The CPI is the Consumer Price Index.
It is a measure by the BLS (Bureau of Labor Statistics) to measure Inflation.
In the 1880's the Bureau of Labor was asked by Congress to measure the impact of new tariffs on domestic prices. By World War I that measure started to resemble today's CPI and was used for setting wage increases for shipbuilders. It has been published regularly since 1921, but it wasn't until the 1940's that union contracts started including it for COLAs (cost-of-living adjustments).
These days, the CPI is used for more things: Inflation-Indexed Treasury bills, COLAs for social security, computing GDP net growth, etc.
(skip past the orange hamburger to continue with Greenspan and monkey business)
Because the CPI was the core measure of many things with many implications, it became an easy target for manipulation.
There were arguments in the media in the early 1990's that the CPI was overstating inflation -- chief among them was Michael Boskin (chief economist to GHWB) and Alan Greenspan (Mr. Andrea Mitchell) then Chairman of the Federal Reserve Board.
Prior to the Boskin/Greenspan adjustment to CPI calculation, the CPI was measured by looking at the costs of a fixed basket of goods. An identical 'basket of goods' (a term you'll be seeing a lot in this diary) was priced at current market prices for each calendar period and the changes in that cost would represent the rate of inflation. Simple.
Boskin/Greenspan argued that when steak got to be too expensive, people would substitute hamburger for the steak and that this "substitution" would reduce the effective inflation rate. [Actually that substitution would hide actual inflation by some 4% and instead we would get a steadily declining standard of living at 4% per year.]
There was significant pushback against the concept at the time and you can do a search for "Greenspan" "Hamburger" and "Steak" to see what I mean.
Shortly after Clinton took office in 1993, this changed. The BLS started weighting the items in the basket of goods to make the CPI rate of growth lower. Then they switched to a geometric weighting, and this was a big change. With a geometric weighting, items that are rising in price more will have a lower weight and items that are essentially the same will have a higher weight.
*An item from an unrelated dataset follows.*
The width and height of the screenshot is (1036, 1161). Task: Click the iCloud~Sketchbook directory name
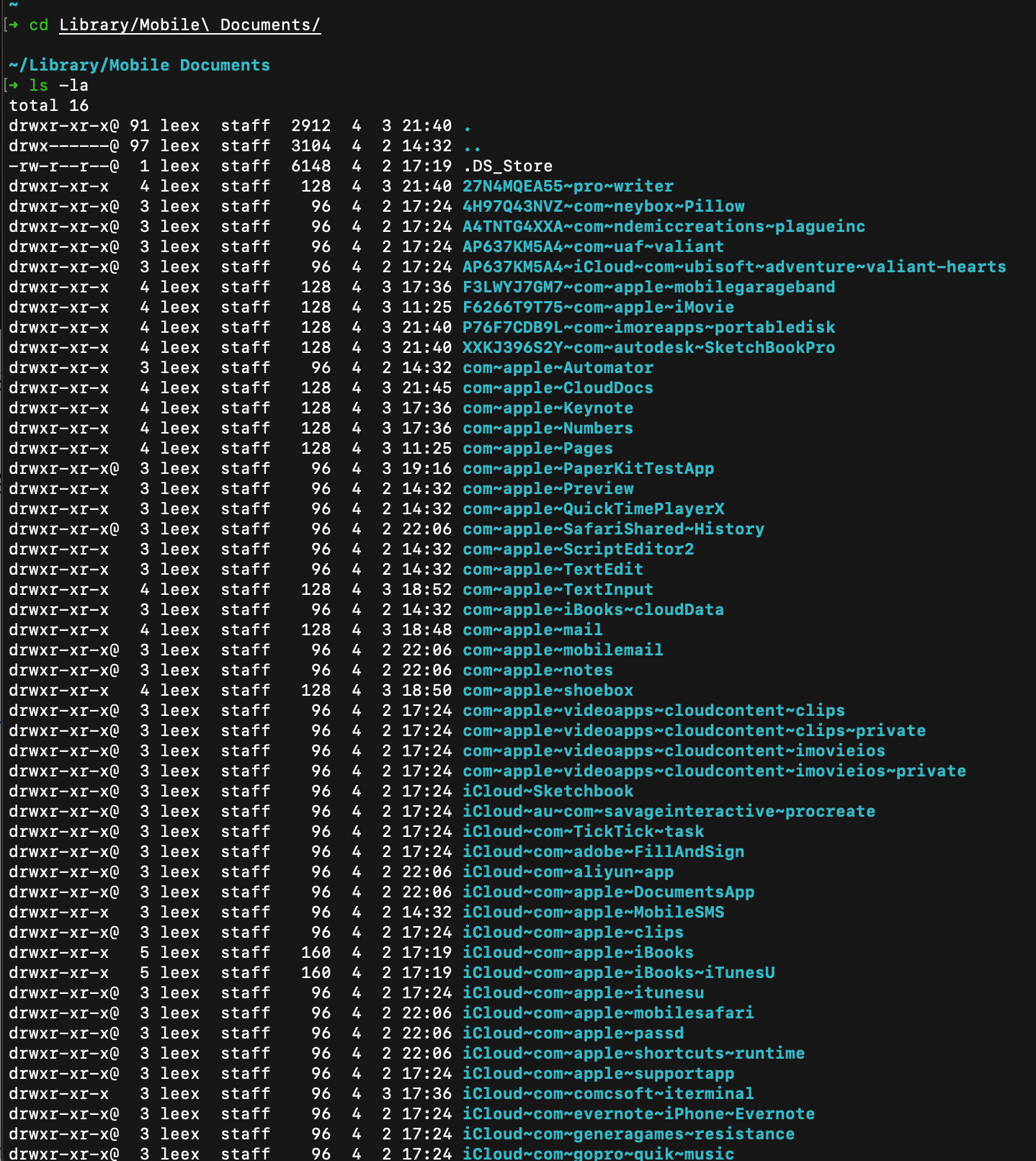pyautogui.click(x=548, y=792)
The net effect of geometric weighting is approximately 2.5-3% per year in understating inflation.
Combining the Boskin/Greenspan adjustment (substitution within a 'VARIABLE basket of goods') with the BLS geometric mean approach, Inflation as measured by the CPI can now be understated by up to 6-7%, depending upon the circumstances.
In effect, we were able to export inflation throughout the late 90's and early 00's. This is witnessed by the differences in the price of the Euro shortly after its inception ($0.82) vs. today ($1.32). We have silently inflated our currency, and being the reserve currency of the world it has allowed us to expand our money supply without experiencing overt inflation.
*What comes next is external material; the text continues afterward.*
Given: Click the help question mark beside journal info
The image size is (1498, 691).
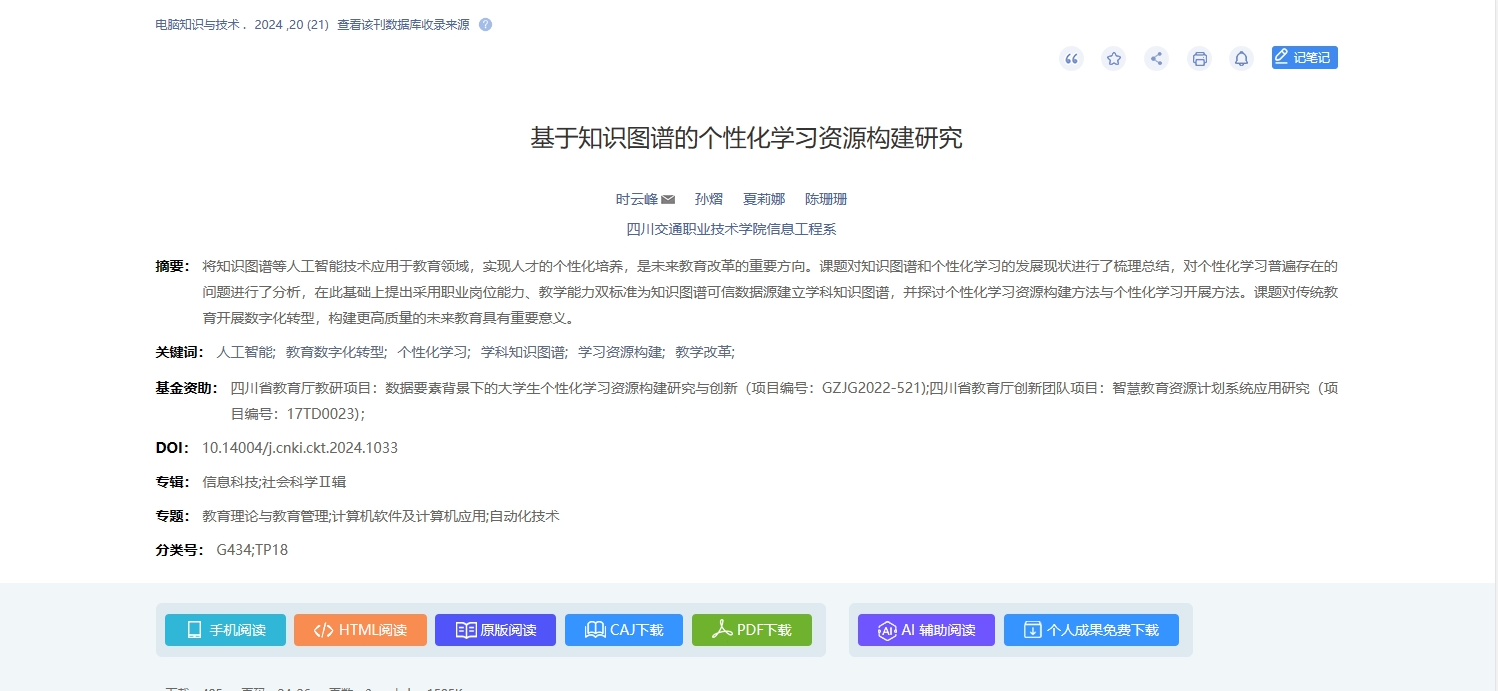Looking at the screenshot, I should (x=485, y=24).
Or have we experienced overt inflation?
Since the early 1990's the old-CPI has outpaced the current "substitution"-CPI by 35-50%. Grandma gets 35-50% less (compared to that fixed basket of goods) than she got at the start of the Clinton era.
And we've been able to show GDP growth -- lots of it in the late 1990's, while not scaring anyone with high rates of inflation.
In fact wages have also fallen -- and this is seen by the decline in median wages, especially with respect to the poverty line.
We already face a CPI crisis. Our seniors have been seriously hurt, as have many others that are linked in one way or another to the CPI.
Food for thought: Obama [reportedly] wants to switch to a "chained-CPI" with understates inflation to an even greater degree. This means he wants to have a larger amount of inflation without having to declare it, but also that anyone or anything that is linked to that measure is going to be devalued over time.
This is BAD for our seniors, this is BAD for our country, and social security is only the tip of the iceberg. Tell this story to the hard-currency nuts and you'll get an even bigger tale of woe. [If you can stand listening to it.]